Steve on Image Processing

May 25th, 2007

Connected component labeling - Part 6

In this part of the connected component labeling series, I'll finally get to one of the algorithms actually used in the Image Processing Toolbox. It's based on a technique called union-find, as described in Sedgewick's Algorithms in C, Addison-Wesley, 1998, pp. 11-20. This algorithm is designed to be able to quickly form the union of two sets, and also to be able to quickly find which set contains a given element.

Here's the example I'll use to illustrate the method. On the left is a small binary image containing a single eight-connected component. We start by making each nonzero pixel a node in a graph. The nodes are numbered as shown on the right.

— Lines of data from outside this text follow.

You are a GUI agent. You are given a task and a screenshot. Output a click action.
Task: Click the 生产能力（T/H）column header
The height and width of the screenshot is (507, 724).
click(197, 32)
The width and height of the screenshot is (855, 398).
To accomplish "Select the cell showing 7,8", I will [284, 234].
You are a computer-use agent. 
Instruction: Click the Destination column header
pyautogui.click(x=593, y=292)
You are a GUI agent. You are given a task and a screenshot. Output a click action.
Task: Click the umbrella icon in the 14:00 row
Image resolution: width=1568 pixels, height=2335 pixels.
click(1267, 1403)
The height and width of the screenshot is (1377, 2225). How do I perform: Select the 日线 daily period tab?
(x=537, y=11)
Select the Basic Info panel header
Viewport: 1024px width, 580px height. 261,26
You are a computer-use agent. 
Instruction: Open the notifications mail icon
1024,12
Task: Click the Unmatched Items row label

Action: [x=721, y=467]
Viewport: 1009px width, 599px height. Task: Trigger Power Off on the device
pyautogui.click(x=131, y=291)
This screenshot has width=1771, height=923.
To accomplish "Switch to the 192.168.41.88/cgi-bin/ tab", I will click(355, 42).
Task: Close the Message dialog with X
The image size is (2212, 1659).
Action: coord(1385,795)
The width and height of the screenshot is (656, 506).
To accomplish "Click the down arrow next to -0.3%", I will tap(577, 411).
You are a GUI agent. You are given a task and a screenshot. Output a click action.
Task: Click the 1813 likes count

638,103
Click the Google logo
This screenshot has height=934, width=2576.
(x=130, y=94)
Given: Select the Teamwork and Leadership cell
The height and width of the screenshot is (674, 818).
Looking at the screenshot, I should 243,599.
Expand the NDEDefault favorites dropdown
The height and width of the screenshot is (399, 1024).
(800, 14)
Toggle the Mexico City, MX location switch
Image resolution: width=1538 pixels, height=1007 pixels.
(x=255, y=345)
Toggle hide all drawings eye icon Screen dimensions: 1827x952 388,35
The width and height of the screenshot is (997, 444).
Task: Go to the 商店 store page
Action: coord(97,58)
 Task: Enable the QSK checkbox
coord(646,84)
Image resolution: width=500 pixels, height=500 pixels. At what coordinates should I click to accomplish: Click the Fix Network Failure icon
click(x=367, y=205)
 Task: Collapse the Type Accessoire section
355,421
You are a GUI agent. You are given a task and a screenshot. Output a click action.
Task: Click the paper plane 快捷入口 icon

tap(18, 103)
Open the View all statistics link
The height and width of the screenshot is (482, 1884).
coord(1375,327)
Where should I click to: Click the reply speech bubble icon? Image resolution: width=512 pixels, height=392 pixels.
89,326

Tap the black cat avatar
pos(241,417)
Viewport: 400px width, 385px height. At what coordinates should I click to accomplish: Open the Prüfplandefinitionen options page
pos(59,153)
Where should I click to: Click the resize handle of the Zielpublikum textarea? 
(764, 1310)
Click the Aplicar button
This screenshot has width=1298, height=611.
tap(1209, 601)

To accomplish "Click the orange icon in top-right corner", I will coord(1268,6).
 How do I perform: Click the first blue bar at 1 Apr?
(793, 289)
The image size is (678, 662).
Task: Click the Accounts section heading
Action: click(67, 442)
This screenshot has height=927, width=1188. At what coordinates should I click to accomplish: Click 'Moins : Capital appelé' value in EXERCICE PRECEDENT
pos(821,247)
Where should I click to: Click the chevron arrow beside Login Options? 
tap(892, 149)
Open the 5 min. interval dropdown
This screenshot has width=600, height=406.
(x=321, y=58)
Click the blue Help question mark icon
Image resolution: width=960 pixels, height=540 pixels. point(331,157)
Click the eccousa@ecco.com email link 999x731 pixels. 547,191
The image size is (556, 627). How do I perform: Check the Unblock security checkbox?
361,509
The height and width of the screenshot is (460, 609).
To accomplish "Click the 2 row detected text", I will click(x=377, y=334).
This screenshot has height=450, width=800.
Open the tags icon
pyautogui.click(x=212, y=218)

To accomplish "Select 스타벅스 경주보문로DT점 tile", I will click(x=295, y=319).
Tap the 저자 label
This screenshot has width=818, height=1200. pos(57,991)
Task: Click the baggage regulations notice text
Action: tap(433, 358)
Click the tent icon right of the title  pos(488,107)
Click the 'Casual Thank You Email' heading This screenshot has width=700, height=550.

In its initial state, the graph contains 7 unconnected nodes, one for each nonzero pixel:

We can represent this graph in MATLAB by a vector:

nodes = 1:7
nodes =

     1     2     3     4     5     6     7

In this representation, nodes(k) gives the parent of node k. A node that is its own parent (that is, nodes(k) equals k) is a root node.

As we scan the image columnwise, we encounter pairs of pixels that are connected to each other. The first such pair is that pixel 2 is connected to pixel 1. We find the root node for the set containing pixel 2 (node 2) and the root node for the set containing pixel 1 (node 1). Since they are different, we form the union of those two sets simply by making the root node of one of the sets point to the root node of the other.

nodes(2) = 1
nodes =

     1     1     3     4     5     6     7

The second connection encountered in the scan is that pixel 3 is connected to pixel 2. The root node for the set containing pixel 3 is node 3; the root node for the set containing pixel 2 is node 1. So we connect node 3 to node 1.

nodes(3) = 1
nodes =

     1     1     1     4     5     6     7

Now continue to process connections. Pixel 4 is connected to pixel 3, so connect node 4 to node 1:

nodes(4) = 1
nodes =

     1     1     1     1     5     6     7

Pixel 6 is connected to pixel 5, so connect node 6 to node 5:

nodes(6) = 5
nodes =

     1     1     1     1     5     5     7

Pixel 7 is connected to pixel 6, so connect node 7 to node 5:

nodes(7) = 5
nodes =

     1     1     1     1     5     5     5

Now for the moment of truth. So far our graph still contains two sets (trees). But now we see that pixel 7 is connected to pixel 4. When we connect their corresponding roots (5 to 1), we are finally left with a single set:

nodes(5) = 1
nodes =

     1     1     1     1     1     5     5

According to Sedgewick, there are two important things to do to the graph while processing pairs:

  • When forming a union by connecting two trees in the graph, always connect the smaller of the two trees to the larger one. This prevents the growth of long paths in the trees.
  • When "walking" up a chain of nodes to find the root node, "flatten out" the tree using a technique called path compression. Here's an example showing path compression by halving. The tree on the left has a long path from node 7 up to node 1. As you follow the path, take two nodes at a time and make the bottom node point to the same parent as the top node. That give you the tree on the right.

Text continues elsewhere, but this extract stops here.